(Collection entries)

++++++++

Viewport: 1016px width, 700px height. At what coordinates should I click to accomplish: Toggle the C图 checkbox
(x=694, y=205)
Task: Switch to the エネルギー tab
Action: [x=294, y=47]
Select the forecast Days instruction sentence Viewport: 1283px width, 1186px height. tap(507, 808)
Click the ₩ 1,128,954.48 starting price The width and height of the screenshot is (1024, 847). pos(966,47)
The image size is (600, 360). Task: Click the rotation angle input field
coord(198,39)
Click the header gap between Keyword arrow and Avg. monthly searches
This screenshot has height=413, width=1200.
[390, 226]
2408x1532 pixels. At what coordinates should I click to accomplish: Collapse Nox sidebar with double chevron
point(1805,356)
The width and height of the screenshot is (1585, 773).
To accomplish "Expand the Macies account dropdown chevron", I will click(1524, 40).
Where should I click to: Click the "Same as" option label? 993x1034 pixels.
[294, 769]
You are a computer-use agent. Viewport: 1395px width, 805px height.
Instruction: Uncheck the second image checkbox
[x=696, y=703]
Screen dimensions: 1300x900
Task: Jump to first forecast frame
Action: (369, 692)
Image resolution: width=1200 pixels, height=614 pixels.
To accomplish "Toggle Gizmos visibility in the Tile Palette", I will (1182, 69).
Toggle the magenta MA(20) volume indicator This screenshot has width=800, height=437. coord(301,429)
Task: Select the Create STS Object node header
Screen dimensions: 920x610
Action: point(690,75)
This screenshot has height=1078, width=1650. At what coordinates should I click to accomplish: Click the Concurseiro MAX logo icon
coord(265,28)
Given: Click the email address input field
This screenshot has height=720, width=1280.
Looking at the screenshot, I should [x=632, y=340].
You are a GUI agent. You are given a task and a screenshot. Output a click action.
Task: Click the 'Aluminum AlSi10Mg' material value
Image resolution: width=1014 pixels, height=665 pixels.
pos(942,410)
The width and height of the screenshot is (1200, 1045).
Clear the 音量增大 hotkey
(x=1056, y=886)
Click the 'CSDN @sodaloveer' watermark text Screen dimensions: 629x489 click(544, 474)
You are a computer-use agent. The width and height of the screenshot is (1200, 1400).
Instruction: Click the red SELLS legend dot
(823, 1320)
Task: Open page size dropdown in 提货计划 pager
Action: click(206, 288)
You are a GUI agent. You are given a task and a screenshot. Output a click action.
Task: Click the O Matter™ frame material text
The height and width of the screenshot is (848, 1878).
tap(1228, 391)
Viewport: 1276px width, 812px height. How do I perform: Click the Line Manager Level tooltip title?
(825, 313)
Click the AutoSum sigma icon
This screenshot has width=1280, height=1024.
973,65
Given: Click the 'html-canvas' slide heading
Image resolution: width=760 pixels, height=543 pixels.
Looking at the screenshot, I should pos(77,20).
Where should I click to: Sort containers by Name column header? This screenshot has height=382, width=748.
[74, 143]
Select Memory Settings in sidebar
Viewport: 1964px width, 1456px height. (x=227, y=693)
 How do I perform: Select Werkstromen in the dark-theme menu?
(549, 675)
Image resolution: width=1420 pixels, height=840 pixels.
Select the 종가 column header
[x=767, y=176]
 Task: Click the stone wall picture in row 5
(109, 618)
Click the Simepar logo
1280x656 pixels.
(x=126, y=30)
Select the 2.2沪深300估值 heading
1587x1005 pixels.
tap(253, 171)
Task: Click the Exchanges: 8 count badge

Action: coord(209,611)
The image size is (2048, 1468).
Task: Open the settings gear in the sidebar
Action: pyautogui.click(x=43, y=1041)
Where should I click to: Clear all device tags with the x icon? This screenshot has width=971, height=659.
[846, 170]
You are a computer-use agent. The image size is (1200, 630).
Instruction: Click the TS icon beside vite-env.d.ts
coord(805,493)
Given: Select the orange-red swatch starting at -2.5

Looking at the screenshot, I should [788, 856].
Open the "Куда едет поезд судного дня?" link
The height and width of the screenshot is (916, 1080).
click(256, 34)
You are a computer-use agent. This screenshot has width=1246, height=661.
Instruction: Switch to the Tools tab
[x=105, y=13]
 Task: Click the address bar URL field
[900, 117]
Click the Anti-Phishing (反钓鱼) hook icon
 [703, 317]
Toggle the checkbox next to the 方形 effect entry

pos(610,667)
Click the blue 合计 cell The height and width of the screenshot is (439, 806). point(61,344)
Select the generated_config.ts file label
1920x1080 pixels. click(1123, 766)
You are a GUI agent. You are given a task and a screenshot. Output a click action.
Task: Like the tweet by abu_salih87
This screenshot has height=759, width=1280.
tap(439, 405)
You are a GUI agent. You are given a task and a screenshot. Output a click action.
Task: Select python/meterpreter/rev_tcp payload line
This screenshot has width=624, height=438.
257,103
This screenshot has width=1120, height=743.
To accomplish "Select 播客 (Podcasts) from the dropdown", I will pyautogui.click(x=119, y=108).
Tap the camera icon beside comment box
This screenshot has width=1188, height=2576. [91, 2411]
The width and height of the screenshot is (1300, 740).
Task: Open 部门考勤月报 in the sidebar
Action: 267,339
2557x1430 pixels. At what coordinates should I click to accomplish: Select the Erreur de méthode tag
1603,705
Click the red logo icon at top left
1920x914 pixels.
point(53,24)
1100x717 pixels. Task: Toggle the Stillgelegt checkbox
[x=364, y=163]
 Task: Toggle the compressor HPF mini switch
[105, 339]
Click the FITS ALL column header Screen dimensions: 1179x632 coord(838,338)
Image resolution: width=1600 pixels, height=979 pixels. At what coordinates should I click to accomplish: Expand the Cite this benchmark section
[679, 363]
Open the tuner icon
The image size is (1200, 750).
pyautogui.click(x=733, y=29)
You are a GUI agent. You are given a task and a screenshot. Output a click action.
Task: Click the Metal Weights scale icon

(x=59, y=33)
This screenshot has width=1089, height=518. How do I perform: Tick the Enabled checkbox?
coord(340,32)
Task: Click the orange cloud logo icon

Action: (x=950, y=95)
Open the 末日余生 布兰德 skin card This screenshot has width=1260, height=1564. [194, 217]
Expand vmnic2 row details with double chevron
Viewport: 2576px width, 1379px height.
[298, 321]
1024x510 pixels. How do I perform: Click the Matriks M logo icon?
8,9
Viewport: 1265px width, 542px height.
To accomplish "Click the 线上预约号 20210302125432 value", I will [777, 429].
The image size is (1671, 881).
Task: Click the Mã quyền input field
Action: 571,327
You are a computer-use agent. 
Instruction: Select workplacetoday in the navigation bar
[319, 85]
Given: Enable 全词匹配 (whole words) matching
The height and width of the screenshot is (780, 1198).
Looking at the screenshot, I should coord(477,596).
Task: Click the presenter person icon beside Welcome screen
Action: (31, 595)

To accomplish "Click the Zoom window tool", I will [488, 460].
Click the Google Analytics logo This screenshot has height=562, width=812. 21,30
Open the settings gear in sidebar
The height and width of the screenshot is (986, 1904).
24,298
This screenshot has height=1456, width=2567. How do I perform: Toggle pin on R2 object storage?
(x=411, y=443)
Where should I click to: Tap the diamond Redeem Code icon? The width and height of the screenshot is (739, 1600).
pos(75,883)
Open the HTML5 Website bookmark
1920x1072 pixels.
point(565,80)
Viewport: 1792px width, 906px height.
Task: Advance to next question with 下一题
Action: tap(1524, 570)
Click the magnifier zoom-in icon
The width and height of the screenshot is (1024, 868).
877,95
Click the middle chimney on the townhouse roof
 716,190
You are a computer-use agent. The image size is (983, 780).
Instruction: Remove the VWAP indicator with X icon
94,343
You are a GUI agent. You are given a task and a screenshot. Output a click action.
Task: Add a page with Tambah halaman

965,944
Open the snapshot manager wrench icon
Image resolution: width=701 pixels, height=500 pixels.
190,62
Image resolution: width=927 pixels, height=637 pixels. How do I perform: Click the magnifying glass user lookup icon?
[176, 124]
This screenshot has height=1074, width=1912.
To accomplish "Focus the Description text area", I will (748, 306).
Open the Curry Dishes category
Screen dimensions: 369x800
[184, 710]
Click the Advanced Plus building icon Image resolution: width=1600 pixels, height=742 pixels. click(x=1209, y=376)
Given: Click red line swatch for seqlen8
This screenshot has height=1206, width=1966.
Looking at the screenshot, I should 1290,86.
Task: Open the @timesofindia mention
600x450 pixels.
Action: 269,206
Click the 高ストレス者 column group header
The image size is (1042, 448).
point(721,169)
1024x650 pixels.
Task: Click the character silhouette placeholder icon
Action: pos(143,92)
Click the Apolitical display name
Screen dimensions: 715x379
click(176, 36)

++++++++

- [Written problem]: Copy the items word for word, starting from the very first line and ending with the line that contains "Click the 'CSDN", including that line.

- [Finished task]:
Viewport: 1016px width, 700px height. At what coordinates should I click to accomplish: Toggle the C图 checkbox
(x=694, y=205)
Task: Switch to the エネルギー tab
Action: [x=294, y=47]
Select the forecast Days instruction sentence Viewport: 1283px width, 1186px height. tap(507, 808)
Click the ₩ 1,128,954.48 starting price The width and height of the screenshot is (1024, 847). pos(966,47)
The image size is (600, 360). Task: Click the rotation angle input field
coord(198,39)
Click the header gap between Keyword arrow and Avg. monthly searches
This screenshot has height=413, width=1200.
[390, 226]
2408x1532 pixels. At what coordinates should I click to accomplish: Collapse Nox sidebar with double chevron
point(1805,356)
The width and height of the screenshot is (1585, 773).
To accomplish "Expand the Macies account dropdown chevron", I will click(1524, 40).
Where should I click to: Click the "Same as" option label? 993x1034 pixels.
[294, 769]
You are a computer-use agent. Viewport: 1395px width, 805px height.
Instruction: Uncheck the second image checkbox
[x=696, y=703]
Screen dimensions: 1300x900
Task: Jump to first forecast frame
Action: (369, 692)
Image resolution: width=1200 pixels, height=614 pixels.
To accomplish "Toggle Gizmos visibility in the Tile Palette", I will (1182, 69).
Toggle the magenta MA(20) volume indicator This screenshot has width=800, height=437. coord(301,429)
Task: Select the Create STS Object node header
Screen dimensions: 920x610
Action: point(690,75)
This screenshot has height=1078, width=1650. At what coordinates should I click to accomplish: Click the Concurseiro MAX logo icon
coord(265,28)
Given: Click the email address input field
This screenshot has height=720, width=1280.
Looking at the screenshot, I should [x=632, y=340].
You are a GUI agent. You are given a task and a screenshot. Output a click action.
Task: Click the 'Aluminum AlSi10Mg' material value
Image resolution: width=1014 pixels, height=665 pixels.
pos(942,410)
The width and height of the screenshot is (1200, 1045).
Clear the 音量增大 hotkey
(x=1056, y=886)
Click the 'CSDN @sodaloveer' watermark text Screen dimensions: 629x489 click(544, 474)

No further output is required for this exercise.